News
The SEC’s obsession with Elon Musk’s Twitter is still alive and well
Tesla CEO Elon Musk’s Twitter feed was being questioned by SEC regulators last year, as the agency stated that his social media account had violated a court-ordered policy from a 2018 settlement that would require his Tweets to be pre-approved by company lawyers.
After Musk tweeted that he was interested in taking Tesla stock private at $420 a share in 2018, the SEC alleged that the CEO had committed fraud by communicating a potential buyout of the electric car company. The case was later settled by the SEC, Tesla, and Musk, who was required to pay $20 million in fines. Tesla also was required to pay a penalty of the same amount, and the settlement required Musk’s tweets to be examined and approved before he sent them out.

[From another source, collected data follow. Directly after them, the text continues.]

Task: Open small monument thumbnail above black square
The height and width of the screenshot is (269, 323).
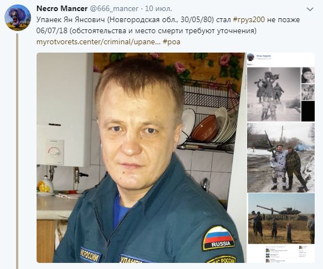Action: click(308, 92)
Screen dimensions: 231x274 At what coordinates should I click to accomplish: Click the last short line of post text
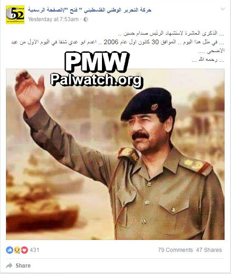[x=208, y=60]
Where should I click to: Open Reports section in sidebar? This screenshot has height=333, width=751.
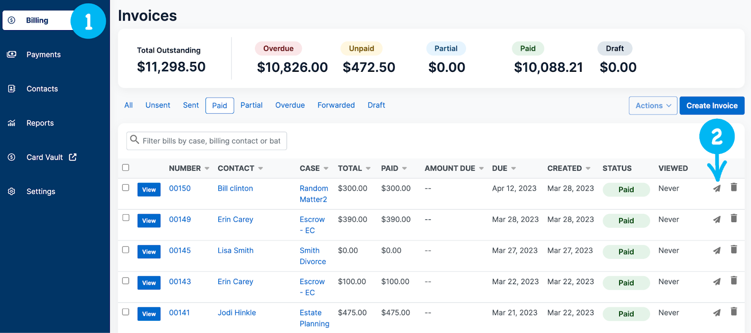[40, 123]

Musk was also required to step down as Tesla’s chairman, a position that he would be ineligible to be re-elected to for three years, the SEC settlement said.

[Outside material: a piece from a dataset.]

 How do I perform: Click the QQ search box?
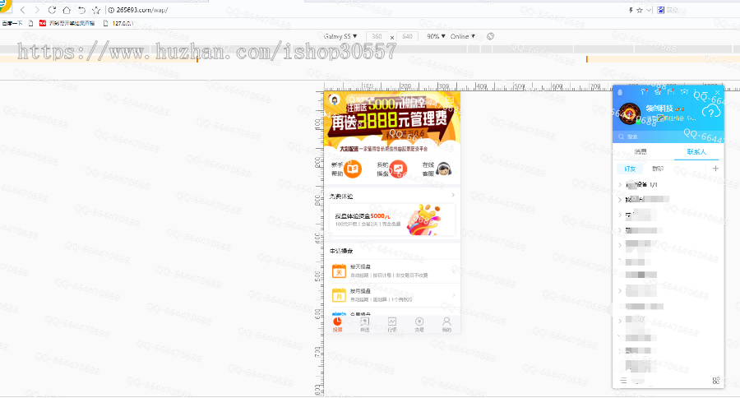point(666,137)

Musk paid the penalties and stepped down as the Chairman of the Board. However, in an interview with 60 Minutes, he admitted that he was not having his tweets regulated by company attorneys and that the First Amendment protected his speech. “Twitter is a warzone,” Musk said. “I do not respect the SEC,” he also said in the interview.

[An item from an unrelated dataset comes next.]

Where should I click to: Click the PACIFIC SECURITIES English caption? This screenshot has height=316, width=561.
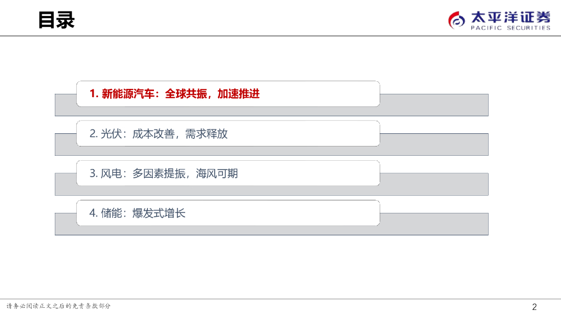[x=510, y=28]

Am considering taking Tesla private at $420. Funding secured.
— Elon Musk (@elonmusk) August 7, 2018
Now, The Wall Street Journal is reporting that it has uncovered several documents from the SEC that indicated that Musk violated the court-ordered pre-approval of his tweets last year. The SEC told Tesla in May 2020 that it had failed “to enforce these procedures and controls despite repeated violations by Mr. Musk.” A former SEC Senior Official named Steven Buchholz signed the letter and stated that Tesla failed to oblige by the settlement that was agreed to.
The WSJ said it obtained the documents through a Freedom of Information Act request.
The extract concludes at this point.